Definitive information on stopping checkpoint inhibitors is important because these drugs carry an enormous expense and they are associated with a significant burden of adverse events. In the absence of objective evidence, Dr Robert acknowledged that the best practice for stopping checkpoint inhibitors remains unknown, but she described current practice at her center.

"In case of discontinuation due to toxicity with anti PD-1 monotherapy or in combination, we do not rechallenge until the patient has signs of progression," Dr Robert said. "In those who have had at least 6 months of treatment and a confirmed CR, and the patient accepts the risk of stopping—because right now we cannot tell patients that there is no risk—we propose stopping therapy."

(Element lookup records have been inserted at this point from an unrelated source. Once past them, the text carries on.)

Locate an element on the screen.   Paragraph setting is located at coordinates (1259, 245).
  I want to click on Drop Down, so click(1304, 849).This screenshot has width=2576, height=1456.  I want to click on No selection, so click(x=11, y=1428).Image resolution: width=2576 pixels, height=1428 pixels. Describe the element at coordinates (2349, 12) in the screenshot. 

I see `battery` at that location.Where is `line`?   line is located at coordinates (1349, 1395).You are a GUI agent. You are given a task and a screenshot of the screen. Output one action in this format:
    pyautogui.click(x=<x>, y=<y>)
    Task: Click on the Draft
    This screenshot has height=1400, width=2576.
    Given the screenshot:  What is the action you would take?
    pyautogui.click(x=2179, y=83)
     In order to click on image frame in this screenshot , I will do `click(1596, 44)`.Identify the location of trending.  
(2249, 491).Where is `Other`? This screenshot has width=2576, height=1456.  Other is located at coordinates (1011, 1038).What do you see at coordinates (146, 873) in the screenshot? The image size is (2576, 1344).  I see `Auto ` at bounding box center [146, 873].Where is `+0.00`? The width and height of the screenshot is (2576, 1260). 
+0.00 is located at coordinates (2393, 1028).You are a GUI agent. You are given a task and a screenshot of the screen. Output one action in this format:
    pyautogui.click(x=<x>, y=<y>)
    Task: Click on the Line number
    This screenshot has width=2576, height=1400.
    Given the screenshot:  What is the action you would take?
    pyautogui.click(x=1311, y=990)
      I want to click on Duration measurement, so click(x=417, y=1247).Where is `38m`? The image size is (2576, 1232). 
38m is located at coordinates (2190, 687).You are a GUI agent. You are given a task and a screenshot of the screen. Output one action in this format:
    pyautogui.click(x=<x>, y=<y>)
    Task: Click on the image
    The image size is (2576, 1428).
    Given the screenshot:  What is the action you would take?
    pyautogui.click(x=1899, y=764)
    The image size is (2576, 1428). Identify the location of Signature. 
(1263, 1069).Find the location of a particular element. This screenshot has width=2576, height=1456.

For patients with PR or SD who have received 2 years of treatment, stopping therapy is also recommended at Dr Robert's center, even though she reiterated that there are no strong data to back this approach.

"We need to work together to develop clearer information, because this is a very important question," Dr Robert said.

Dr Robert reports financial relationships with Amgen, Bristol-Myers Squibb, Merck, Novartis, and Roche.